By Elizabeth Yeamans Simrell (Guest Blogger)
Week 39 Scripture Readings: Proverbs 26-27
Key Scripture Verse: Proverbs 27:19 (NIV, Life Application Bible)
“As water reflects the face, so one’s life reflects the heart.”
The proverbs in this section are more of the proverbs of Solomon that were written for the king and for those whom he dealt with, but many are pertinent to us all. I was particularly drawn to this one.
As much as I love children and delight in them, I have always had an affinity for those older than me. When I was young, I wanted to be older to do what the older kids could do. When I was in middle school, I wanted to go to high school. And when I was in high school, I couldn’t wait to go to college and so on. During my early adult years, I wanted to date men older than me and felt more appreciated by those a little older than me. Eventually, I aged enough that I was ready to slow down and stay where I was. And as I age, of course, I would like to be younger. So it is—perhaps it is a little of the wanting something that looks greener on the other side of the fence, huh?
But, this is to say that I have always noticed people older than myself and, even professionally, I have worked with a lot of old people.
When I was young, my family went to the beach for vacation every year and my mother liked to stay in the old-fashioned hotels on the beach—the ones that had dining rooms and served their own meals in a family atmosphere. This meant staying in hotels she remembered from her childhood or hotels similar to them. And, guess who frequented those less-modern hotels? Old people. Some families with children were there, so we weren’t entirely out of place, but there were a lot of old people and so I did some people watching and I noticed them.
I remember being at the Halifax Hotel, for any of you who remembers that hotel at Virginia Beach that was on the boardwalk. And I specifically remember observing two old ladies there who looked alike, yet they looked very different to me, too. They were clearly sisters, but one of the sisters had smile lines in her face and the other one looked bitter and sad, with frown lines noticeably wrinkling her face. I remember thinking how their lives had taken different turns. Clearly the one with the smile lines had looked at life from a happy, positive perspective, and perhaps she had been kind and loving.
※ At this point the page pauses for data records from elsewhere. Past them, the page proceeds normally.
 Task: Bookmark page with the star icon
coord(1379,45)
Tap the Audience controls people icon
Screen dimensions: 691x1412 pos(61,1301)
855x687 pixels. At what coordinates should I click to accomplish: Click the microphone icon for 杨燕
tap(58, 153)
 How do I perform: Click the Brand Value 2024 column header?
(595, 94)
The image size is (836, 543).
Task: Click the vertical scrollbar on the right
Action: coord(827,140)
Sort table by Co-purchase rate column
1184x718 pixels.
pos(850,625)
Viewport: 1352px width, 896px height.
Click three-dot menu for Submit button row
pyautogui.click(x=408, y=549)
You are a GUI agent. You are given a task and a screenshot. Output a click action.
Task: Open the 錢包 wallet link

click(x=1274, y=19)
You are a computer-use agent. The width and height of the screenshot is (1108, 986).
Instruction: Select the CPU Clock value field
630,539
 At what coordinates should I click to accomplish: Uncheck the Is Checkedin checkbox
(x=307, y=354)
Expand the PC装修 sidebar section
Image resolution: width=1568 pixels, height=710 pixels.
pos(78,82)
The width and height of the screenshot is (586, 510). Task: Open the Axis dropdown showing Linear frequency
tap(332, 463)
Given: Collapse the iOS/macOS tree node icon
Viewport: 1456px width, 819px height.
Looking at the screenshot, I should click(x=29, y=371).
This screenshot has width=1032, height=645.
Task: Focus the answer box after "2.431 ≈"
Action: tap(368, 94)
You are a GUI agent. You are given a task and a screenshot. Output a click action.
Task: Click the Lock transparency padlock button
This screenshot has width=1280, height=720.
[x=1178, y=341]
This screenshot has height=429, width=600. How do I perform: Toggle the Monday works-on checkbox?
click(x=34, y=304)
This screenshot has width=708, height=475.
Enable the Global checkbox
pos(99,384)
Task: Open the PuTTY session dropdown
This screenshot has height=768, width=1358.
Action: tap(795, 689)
Her sister looked angry, sad, embittered. I suspect her life had been hard, or perhaps she had been a terrible pessimist. Or she had a cruel streak. I remember hoping and wishing that as I aged, as I lived my life, I would remember them—that I would remember to smile, to laugh, to be hopeful, to be pleasant, to be loving, to be kind, and that somehow it would reflect on my face that I had lived that way.
I’m not entirely sure our spirits reflect on our faces that way, but I think they do. I know people I have instantly been drawn to because of the smiles on their faces—and rarely have I been wrong about them once I have gotten to know them.
Our lives reflect our choices, our personal priorities—the good and the bad, the pretty and the not-so-pretty aspects of our character. We have lots of circumstances that we have to deal with in our lives and some of us have more choices than others, but it’s not entirely about how rich or poor we are, or where we grew up, although those things definitely influence us—it’s what we do with the situations we have. It’s how we uniquely respond to our circumstances. It’s about character.
And character is what’s deep inside—it’s the “heart” part—who we are inside at our core. That’s the spiritual part that God sees.
When I look in the mirror and see myself looking back, I hope to see smile lines, lines that mean I have smiled at you, I have laughed with you, enjoyed you, shared with you, given kindness to you.
When Jesus reviews my life with me, I hope I can look back with him and see a reflection of his love there where I loved and gave of myself, where I shared his love with you, where I followed his will and did his work. I hope we will see that as I developed, I grew closer to the character of God himself—that there will be some spiritual maturity there.
Dear Lord Jesus, help me to develop a character reflective of your love. May my life reflect a loving heart. Amen.